• Task list:
1 – Answer these questions using the chainlint email:
(a) What annotations does chainlint insert at each problem location?
(b) Which two things did the earlier patch series colorize?
(c) Whose usability comments inspired this series?
2 – From the chainlint email, reproduce the stretch from "On Tue, Nov" through "original test definition." word for word.

• Text passage:
Re: [PATCH 0/4] chainlint: improve annotated output

Ævar Arnfjörð Bjarmason <avarab@xxxxxxxxx> · Tue, 08 Nov 2022 23:17:14 +0100

On Tue, Nov 08 2022, Eric Sunshine via GitGitGadget wrote:

> When chainlint detects problems in a test, such as a broken &&-chain, it
> prints out the test with "?!FOO?!" annotations inserted at each problem
> location. However, rather than annotating the original test definition, it
> instead dumps out a parsed token representation of the test. Since it lacks
> comments, indentation, here-doc bodies, and so forth, this tokenized
> representation can be difficult for the test author to digest and relate
> back to the original test definition.
>
> An earlier patch series[1] improved the output somewhat by colorizing the
> "?!FOO?!" annotations and the "# chainlint:" lines, but the output can still
> be difficult to digest.
>
> This patch series further improves the output by instead making chainlint.pl
> annotate the original test definition rather than the parsed token stream,
> thus preserving indentation (and whitespace, in general), here-doc bodies,
> etc., which should make it easier for a test author to relate each problem
> back to the source.
>
> This series was inspired by usability comments from Peff[2] and Ævar[3] and
> a bit of discussion which followed[4][5].
>
> (Note to self: Add Ævar to nerd-snipe blacklist alongside Peff.)

Heh! It's great to see a follow-up to our discussion the other day, and
having the output verbatim & annotated looks much better, especially for
complex tests.

• Dataset content:
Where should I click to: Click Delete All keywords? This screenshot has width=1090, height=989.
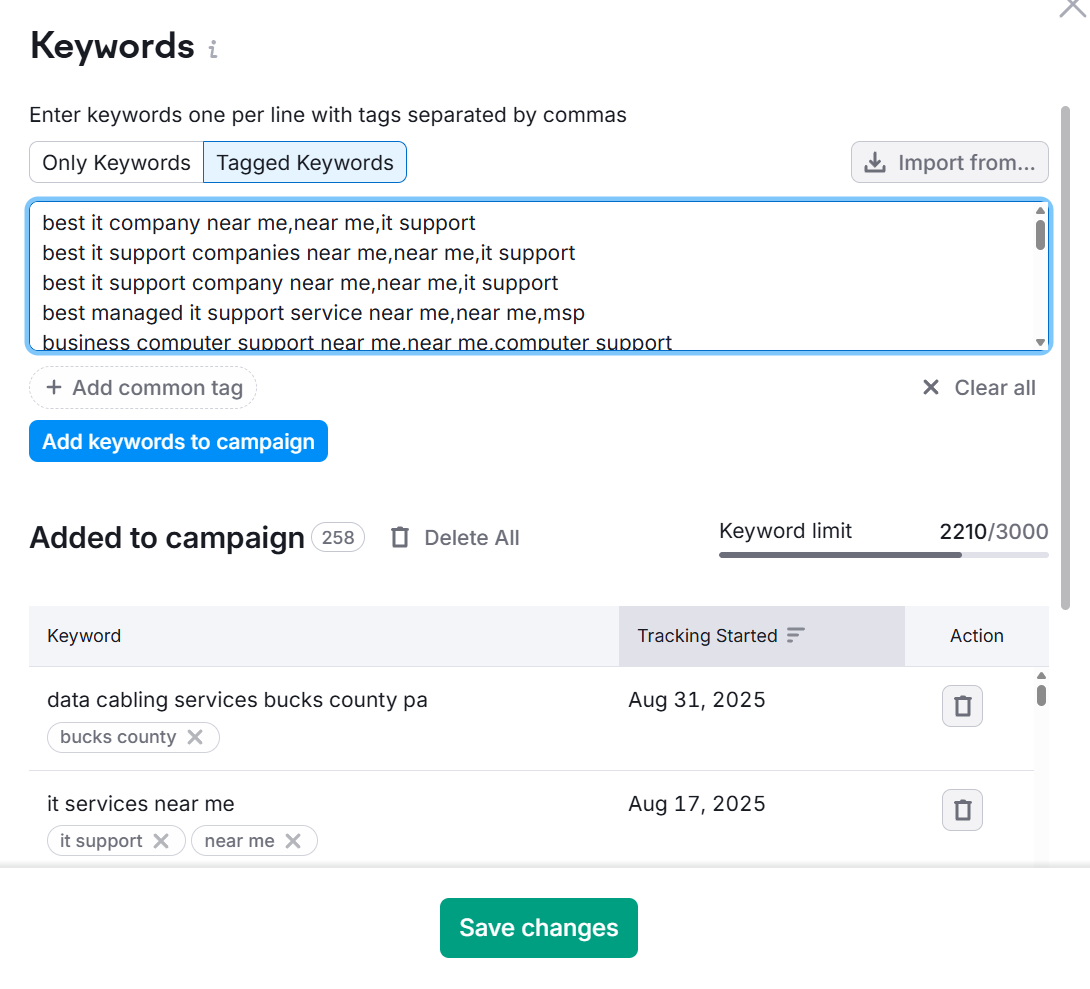456,538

• Answers to the exercise:
1 –
(a) "?!FOO?!" annotations
(b) The "?!FOO?!" annotations and the "# chainlint:" lines
(c) Peff and Ævar

2 –
On Tue, Nov 08 2022, Eric Sunshine via GitGitGadget wrote:

> When chainlint detects problems in a test, such as a broken &&-chain, it
> prints out the test with "?!FOO?!" annotations inserted at each problem
> location. However, rather than annotating the original test definition, it
> instead dumps out a parsed token representation of the test. Since it lacks
> comments, indentation, here-doc bodies, and so forth, this tokenized
> representation can be difficult for the test author to digest and relate
> back to the original test definition.